Acid Mammoth - Under Acid Hoof

Angry Metal Guy 50

We’re up to our ears in stoner rock and stoner doom most months. There’s an unusual quantity of it cascading through the AMG sluice and pouring into the promo cesspool. We can’t cover it all, but we try to dent the stone. Greek stoner doom crew Acid Mammoth are part of the endless tide, with Under Acid Hoof being their second platter of fuzzy, bong-friendly madness. The blueprint is a simple one – bury the listener with big stoner riffs that borrow from Black Sabbath as much as they do from Kyuss and Electric Wizard, and try to lock into big hypnotic grooves that take one to the strange spaces between the sweet leaves. I know you’ve all sampled of these particular musical herbs before, so does this woolly beast bring any new experiences to the purple haze?
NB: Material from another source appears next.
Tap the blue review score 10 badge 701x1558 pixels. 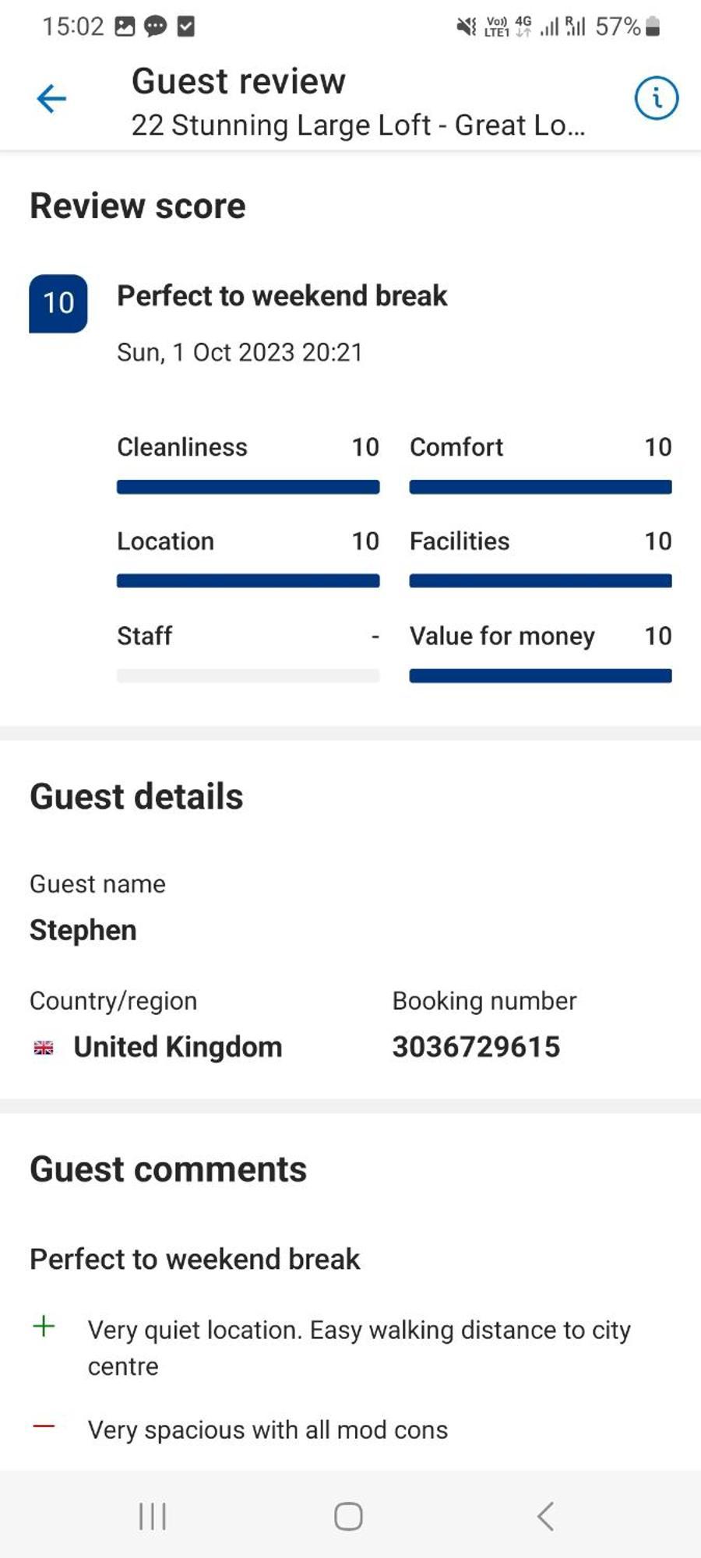click(58, 303)
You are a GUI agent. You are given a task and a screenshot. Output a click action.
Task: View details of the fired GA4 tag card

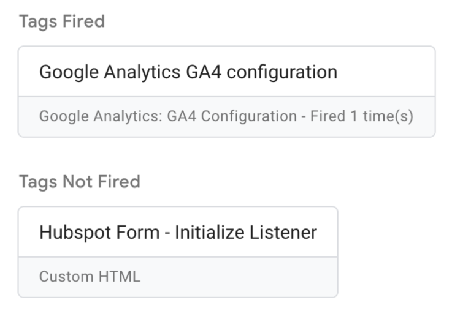[226, 92]
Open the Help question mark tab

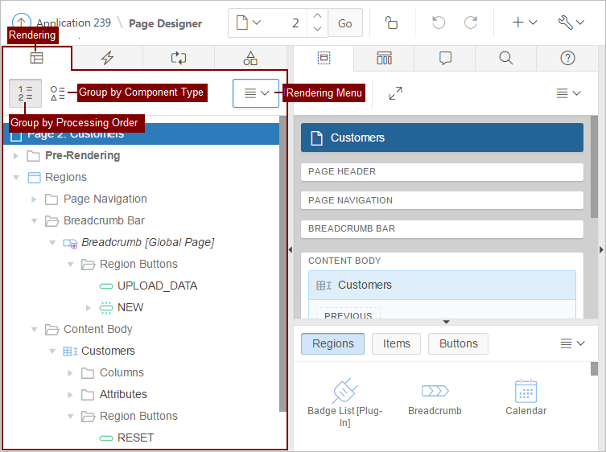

Nope. You’ve definitely heard what this herd brings to the watering hole, but that doesn’t mean they can’t be entertaining. Opener “Them!” rumbles to life with a big guitar sound that could have appeared on any Saint Vitus album of yore, and as the band kicks into a perpetual mid-gear, there’s a grinding feeling of inevitability to their playing. There’s just enough swagger to the riffs to make things feel loose, and Chris Babalis’ extremely Ozzy-esque vocals recall the early days of Sabbath very clearly. Long-form cut “Tree of Woe” is also adept at mixing slow riffs and droning doom vocals with enough rock elements to make things feel somewhat dynamic, and the stomping cadence at times conjures images of their tripped out namesake rampaging through the wild, crushing all in its wake.

Unfortunately, not every song find this ideal alchemy, and “Tusks of Doom” is droning, one-note and rather annoying in its deliver. It’s not awful, but just feels very tedious with nothing really popping to grab my attention. Later cuts like “Jack the Riffer” restore the balance somewhat, but as the album unwinds, the songs tend to bleed together into a thick paste of generic stoner riffs and increasingly monotonous vocals. This is hardly a unique issues in stoner metal. There needs to be enough dynamic shifts to keep things interesting, and that’s where Acid Mammoth stumbles. The songs are in many ways interchangeable, with the same structure and pace, and though the album is only 35 minutes, it ends up feeling longer.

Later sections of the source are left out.